EMPURIABRAVA, 20.11.2017 - 19:44 Uhr

Hannes aus Düsseldorf antwortet:

KATALONIEN / SPANIEN: Herr Spieker, ich habe nicht vor mich mit Ihnen über die Auslegung der spanischen Verfassung auszulassen. Nur dies: In einen Rechtsstaat sind allein die Gerichte, in unserem Fall die Verfassungsgerichte befugt, rechtswirksam zu entscheiden was verfassungswidrig ist und was nicht.

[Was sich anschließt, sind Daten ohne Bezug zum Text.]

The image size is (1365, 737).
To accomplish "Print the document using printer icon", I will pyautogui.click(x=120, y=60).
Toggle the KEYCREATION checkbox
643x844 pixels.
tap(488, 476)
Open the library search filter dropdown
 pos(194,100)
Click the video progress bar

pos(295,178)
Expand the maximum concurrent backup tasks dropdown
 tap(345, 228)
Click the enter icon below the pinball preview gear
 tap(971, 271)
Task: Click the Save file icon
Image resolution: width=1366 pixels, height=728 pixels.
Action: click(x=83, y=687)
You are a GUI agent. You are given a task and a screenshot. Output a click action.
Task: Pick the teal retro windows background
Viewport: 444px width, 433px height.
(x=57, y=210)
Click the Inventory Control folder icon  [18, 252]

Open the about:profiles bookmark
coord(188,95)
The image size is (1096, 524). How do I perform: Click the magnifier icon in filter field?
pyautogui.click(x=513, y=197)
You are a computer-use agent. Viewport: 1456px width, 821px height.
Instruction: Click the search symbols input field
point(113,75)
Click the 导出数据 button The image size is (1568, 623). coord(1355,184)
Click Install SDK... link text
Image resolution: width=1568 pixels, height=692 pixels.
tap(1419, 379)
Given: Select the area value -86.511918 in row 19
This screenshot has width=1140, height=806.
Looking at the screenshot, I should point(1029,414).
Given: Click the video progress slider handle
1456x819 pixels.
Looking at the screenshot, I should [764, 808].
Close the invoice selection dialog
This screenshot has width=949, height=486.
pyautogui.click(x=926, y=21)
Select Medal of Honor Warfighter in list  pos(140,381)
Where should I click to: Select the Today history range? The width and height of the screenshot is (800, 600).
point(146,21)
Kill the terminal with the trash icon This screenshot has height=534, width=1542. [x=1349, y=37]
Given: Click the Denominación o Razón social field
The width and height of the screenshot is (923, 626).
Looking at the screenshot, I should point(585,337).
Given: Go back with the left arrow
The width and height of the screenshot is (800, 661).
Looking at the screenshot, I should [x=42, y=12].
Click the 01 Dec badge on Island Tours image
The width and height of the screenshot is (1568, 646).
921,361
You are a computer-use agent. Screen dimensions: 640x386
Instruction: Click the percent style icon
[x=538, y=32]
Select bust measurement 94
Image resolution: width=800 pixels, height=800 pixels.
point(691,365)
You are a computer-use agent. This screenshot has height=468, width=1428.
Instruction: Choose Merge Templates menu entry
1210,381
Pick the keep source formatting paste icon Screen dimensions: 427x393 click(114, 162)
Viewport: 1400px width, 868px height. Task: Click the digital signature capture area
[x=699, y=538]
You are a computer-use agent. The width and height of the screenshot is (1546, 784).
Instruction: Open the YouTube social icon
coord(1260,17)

Da können die Herren Professoren oder andere Rechtsexperten den Text auslegen wie sie wollen, aber damit werden diese Auslegungen nicht geltendes Recht.
Sowohl das spanische als auch das katalanische Verfassungsgericht hat entschieden, daß die Handlungen der Regierung Puigdemont mit Beginn des 6, und 7.9. 2017 ohne Ausnahme verfassungswidrig sind und somit strafrechtlich den Tatbestand des Landfriedensbruchs bzw. der Rebellion darstellen. Puigdemont wurde bereits angeklagt, ohne in Untersuchungshaft zu müssen.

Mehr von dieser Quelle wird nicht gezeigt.